- _RECORD EXCERPTS_:
# # # # # # #
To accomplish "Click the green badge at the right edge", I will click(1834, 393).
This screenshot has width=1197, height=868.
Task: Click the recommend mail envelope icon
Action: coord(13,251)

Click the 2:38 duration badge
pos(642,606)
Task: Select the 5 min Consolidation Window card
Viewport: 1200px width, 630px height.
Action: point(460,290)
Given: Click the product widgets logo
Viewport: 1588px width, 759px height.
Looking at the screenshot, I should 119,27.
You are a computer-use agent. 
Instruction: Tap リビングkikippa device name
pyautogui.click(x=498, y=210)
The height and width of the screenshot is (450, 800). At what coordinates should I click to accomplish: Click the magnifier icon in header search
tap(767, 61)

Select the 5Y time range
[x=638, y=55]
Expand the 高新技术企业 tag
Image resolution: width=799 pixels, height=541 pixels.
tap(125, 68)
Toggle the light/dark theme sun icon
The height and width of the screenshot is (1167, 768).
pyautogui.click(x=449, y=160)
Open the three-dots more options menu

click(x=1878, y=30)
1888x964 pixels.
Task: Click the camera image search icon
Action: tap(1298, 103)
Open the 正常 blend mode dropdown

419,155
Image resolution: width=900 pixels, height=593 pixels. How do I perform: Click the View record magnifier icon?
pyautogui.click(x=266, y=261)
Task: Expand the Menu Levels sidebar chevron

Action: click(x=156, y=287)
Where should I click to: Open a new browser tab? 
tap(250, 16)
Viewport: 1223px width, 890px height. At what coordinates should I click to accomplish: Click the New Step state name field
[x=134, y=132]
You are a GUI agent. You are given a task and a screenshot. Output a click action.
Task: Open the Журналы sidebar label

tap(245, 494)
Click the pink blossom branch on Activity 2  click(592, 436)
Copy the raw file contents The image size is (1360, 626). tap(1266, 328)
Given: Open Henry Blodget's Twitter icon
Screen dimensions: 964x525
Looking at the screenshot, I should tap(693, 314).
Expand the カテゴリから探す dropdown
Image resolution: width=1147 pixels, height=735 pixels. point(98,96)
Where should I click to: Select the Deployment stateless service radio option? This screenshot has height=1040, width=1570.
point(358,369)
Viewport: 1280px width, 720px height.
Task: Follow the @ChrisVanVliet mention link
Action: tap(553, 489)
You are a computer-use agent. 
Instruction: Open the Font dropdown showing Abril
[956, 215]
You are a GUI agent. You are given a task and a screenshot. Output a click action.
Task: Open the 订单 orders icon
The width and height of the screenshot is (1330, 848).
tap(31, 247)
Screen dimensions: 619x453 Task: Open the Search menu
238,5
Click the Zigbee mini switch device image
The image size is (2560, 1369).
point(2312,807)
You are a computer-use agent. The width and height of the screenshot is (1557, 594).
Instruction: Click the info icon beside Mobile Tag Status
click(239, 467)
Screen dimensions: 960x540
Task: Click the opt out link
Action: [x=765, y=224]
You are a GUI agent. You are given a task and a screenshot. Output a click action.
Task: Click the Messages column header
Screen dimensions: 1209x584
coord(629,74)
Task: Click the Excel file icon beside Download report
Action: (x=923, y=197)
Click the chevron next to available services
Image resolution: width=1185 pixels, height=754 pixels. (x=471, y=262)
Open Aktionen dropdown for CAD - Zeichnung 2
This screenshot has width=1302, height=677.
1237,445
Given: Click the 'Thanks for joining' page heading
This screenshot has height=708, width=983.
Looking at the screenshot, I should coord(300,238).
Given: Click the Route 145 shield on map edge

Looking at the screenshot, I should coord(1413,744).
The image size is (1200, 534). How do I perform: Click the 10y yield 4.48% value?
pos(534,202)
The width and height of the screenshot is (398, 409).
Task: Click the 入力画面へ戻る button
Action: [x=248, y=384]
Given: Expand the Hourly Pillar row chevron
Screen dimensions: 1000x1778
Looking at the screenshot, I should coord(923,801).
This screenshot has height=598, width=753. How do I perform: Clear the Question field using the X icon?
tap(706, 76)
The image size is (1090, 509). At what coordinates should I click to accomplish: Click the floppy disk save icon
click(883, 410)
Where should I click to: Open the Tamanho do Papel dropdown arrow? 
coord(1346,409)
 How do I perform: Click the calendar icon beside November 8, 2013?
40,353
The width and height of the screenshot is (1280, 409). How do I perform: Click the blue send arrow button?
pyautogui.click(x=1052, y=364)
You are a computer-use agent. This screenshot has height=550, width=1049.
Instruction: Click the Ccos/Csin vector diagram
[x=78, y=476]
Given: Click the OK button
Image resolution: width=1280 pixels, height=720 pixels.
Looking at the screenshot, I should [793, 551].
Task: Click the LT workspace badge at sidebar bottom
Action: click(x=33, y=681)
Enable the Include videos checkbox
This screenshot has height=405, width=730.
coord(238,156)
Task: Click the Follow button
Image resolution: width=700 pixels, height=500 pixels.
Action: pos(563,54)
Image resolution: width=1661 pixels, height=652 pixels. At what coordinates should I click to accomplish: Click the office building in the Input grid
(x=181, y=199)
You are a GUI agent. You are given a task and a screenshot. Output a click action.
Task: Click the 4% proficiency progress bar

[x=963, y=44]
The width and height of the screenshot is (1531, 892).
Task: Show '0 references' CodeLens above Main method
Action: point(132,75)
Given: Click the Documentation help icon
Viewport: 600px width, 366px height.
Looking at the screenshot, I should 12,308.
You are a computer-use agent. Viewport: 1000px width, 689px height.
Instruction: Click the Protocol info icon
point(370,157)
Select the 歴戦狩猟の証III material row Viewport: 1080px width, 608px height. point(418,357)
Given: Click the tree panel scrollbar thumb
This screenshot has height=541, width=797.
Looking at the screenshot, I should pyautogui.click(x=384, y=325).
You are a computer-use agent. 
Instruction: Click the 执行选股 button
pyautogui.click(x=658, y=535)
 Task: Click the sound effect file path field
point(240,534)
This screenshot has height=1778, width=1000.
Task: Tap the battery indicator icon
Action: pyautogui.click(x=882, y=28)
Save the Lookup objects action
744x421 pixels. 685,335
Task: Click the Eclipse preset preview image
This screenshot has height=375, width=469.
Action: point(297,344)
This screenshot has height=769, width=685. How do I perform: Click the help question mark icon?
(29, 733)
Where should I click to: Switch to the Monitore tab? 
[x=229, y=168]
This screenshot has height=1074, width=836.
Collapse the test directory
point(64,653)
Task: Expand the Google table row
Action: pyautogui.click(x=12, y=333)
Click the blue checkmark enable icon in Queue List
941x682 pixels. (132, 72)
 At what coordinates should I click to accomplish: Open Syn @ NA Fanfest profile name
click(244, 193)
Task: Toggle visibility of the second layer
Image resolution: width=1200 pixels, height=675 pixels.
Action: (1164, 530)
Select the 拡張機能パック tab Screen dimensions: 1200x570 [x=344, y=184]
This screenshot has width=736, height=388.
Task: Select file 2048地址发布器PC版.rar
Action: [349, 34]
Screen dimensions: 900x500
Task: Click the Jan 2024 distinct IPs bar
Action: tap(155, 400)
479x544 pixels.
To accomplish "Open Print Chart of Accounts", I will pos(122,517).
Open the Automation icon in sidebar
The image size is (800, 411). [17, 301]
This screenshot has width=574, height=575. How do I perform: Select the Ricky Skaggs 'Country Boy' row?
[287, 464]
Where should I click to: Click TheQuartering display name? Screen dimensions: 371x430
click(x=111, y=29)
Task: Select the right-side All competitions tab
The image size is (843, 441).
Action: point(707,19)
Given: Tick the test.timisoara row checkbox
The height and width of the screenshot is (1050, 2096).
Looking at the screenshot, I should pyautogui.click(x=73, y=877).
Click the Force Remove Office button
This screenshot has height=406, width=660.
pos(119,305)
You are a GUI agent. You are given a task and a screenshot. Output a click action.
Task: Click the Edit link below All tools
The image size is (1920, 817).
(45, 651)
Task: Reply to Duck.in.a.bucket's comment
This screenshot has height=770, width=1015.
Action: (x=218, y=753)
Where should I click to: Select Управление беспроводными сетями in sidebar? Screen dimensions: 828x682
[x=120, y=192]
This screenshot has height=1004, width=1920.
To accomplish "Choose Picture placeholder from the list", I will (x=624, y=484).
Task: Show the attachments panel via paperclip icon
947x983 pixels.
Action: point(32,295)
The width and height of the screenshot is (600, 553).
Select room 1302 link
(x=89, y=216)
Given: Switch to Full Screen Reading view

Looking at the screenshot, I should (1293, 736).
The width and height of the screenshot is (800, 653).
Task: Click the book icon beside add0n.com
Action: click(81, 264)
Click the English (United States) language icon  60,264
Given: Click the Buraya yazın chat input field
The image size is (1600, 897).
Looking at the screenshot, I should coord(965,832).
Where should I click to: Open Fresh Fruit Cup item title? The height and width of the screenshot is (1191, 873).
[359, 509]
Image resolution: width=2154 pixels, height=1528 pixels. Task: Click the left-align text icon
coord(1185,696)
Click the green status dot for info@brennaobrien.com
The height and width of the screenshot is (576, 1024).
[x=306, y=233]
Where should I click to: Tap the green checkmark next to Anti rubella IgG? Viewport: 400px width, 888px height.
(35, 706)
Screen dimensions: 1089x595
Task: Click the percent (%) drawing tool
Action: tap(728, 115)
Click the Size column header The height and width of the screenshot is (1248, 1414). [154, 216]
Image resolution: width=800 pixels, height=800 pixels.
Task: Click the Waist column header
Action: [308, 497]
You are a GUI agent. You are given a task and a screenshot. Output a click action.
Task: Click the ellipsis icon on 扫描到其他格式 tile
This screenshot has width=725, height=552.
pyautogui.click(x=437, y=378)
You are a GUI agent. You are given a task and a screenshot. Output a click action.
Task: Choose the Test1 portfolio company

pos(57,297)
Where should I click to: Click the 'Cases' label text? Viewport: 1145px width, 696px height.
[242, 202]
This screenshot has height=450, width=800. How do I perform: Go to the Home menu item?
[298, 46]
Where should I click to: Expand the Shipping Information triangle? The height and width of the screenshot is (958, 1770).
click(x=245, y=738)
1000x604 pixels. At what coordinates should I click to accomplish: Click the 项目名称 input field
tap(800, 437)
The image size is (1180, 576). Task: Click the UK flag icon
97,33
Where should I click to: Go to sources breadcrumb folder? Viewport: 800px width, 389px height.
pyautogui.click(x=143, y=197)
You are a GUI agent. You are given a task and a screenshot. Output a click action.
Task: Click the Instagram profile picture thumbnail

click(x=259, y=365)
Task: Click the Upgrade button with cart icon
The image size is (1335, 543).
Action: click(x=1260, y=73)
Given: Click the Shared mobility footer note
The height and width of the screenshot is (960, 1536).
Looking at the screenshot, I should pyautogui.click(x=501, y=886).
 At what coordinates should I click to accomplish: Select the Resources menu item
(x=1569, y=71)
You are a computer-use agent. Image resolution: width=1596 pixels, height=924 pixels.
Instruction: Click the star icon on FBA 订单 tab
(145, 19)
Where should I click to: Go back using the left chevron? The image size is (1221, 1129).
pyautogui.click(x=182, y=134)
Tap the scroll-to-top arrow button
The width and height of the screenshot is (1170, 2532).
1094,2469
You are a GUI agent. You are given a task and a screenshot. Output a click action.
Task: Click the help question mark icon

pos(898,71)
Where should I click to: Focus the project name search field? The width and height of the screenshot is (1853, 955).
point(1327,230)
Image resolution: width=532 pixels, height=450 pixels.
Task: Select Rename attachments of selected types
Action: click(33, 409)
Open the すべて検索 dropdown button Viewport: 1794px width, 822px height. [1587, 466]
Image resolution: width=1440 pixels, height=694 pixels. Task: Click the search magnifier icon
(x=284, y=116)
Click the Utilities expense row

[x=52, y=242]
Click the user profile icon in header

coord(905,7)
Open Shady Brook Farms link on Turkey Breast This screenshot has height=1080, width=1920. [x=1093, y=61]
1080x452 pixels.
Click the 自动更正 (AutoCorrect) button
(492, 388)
# # # # # # #
- _REQUIRED ACTION_:
Search the data for "panel". Copy every line that has it.

- _ANSWER TO THIS EXERCISE_:
Given: Click the tree panel scrollbar thumb
Task: Show the attachments panel via paperclip icon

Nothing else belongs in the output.